Democracy does not work where divisions become calcified in this way. Its whole aim is to balance stability and fluidity.

By allowing for change at frequent intervals, it delivers stable transitions from one government to another on the understanding that both victory and defeat are only ever temporary. This lowers the stakes of any given election, and allows us to avoid a kind of “winner takes all” politics in which even the most basic institutions of government can be sacrificed for the sake of winning.

But that only works if people have faith that persuasion and deliberation are possible, that despite our disagreements we’re starting from a loosely agreed set of facts, and that the other side is even worth engaging. America has dismantled all of these things.

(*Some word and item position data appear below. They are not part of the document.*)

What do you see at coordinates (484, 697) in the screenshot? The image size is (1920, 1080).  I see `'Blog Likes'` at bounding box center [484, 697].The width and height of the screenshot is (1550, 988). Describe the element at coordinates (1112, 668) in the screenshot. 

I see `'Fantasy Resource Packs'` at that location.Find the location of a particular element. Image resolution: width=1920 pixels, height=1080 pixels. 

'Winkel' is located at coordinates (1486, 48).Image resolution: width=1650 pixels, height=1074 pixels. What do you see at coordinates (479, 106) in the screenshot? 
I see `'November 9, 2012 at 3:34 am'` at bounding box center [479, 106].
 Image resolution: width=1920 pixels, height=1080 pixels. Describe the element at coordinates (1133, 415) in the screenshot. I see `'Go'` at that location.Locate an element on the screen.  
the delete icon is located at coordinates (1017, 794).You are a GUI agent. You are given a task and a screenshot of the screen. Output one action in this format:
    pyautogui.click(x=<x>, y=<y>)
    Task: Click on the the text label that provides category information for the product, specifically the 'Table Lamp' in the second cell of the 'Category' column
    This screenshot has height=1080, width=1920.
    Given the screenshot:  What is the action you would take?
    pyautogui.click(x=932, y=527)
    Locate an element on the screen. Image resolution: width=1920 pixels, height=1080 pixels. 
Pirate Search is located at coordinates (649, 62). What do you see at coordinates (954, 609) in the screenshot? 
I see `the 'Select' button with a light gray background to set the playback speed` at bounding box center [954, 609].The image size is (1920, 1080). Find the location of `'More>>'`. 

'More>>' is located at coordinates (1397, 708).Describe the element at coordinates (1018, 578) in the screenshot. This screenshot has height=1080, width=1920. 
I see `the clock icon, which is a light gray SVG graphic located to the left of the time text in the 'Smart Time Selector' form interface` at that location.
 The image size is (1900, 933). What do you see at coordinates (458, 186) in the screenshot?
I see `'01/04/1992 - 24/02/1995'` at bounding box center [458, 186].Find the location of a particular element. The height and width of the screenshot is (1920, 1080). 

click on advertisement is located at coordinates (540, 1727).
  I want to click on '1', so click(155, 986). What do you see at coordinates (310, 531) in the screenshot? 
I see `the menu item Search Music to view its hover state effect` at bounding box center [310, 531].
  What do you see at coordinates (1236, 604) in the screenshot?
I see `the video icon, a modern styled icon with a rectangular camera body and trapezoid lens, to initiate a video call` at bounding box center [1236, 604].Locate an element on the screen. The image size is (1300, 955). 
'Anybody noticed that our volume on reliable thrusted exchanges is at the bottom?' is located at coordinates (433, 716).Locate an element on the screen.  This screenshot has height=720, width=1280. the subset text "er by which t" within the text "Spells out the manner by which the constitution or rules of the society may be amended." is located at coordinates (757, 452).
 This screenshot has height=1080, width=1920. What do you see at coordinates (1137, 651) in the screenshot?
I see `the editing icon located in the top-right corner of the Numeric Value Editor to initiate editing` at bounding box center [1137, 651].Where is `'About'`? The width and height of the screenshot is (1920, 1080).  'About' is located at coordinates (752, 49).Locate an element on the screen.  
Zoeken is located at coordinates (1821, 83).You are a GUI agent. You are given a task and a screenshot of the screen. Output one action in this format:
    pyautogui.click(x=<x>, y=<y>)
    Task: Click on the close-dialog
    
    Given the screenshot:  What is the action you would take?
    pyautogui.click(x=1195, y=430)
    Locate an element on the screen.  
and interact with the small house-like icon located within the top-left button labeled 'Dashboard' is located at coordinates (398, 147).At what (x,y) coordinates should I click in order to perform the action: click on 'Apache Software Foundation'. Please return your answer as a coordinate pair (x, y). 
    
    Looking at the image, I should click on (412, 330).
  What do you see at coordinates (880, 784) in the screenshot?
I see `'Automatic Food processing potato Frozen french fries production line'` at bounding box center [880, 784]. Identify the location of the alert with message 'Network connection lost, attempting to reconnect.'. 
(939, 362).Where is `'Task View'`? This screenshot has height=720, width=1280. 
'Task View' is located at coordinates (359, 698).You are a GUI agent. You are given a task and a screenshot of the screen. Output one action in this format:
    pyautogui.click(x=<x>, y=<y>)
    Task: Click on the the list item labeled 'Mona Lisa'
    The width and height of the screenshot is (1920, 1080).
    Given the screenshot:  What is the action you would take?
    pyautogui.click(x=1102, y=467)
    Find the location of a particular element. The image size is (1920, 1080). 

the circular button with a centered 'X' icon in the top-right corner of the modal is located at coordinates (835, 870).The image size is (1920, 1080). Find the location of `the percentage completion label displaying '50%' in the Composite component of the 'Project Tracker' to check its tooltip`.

Once the terms of democratic combat become so mutually exclusive, winners really do take all. That takes us to a place with almost no firm principles – not even foundational democratic ones – evidenced by Trump’s current campaign to stop actual votes being counted.

It is optimistic to think this would somehow disappear upon Trump’s exit. This mode of discourse, led by the story you want to tell rather than the facts you assemble, has been building for years.

It is aided significantly by the fracturing and splintering of our news services, by journalism’s fight for survival.

Trump once said Twitter was the reason he could achieve what he did, and he’s probably right. Trump didn’t invent this approach. He’s just better at it than anyone else: a post-truth man for a post-truth world. What we might be about to discover is that it’s a very short trip from post-truth to post-democracy.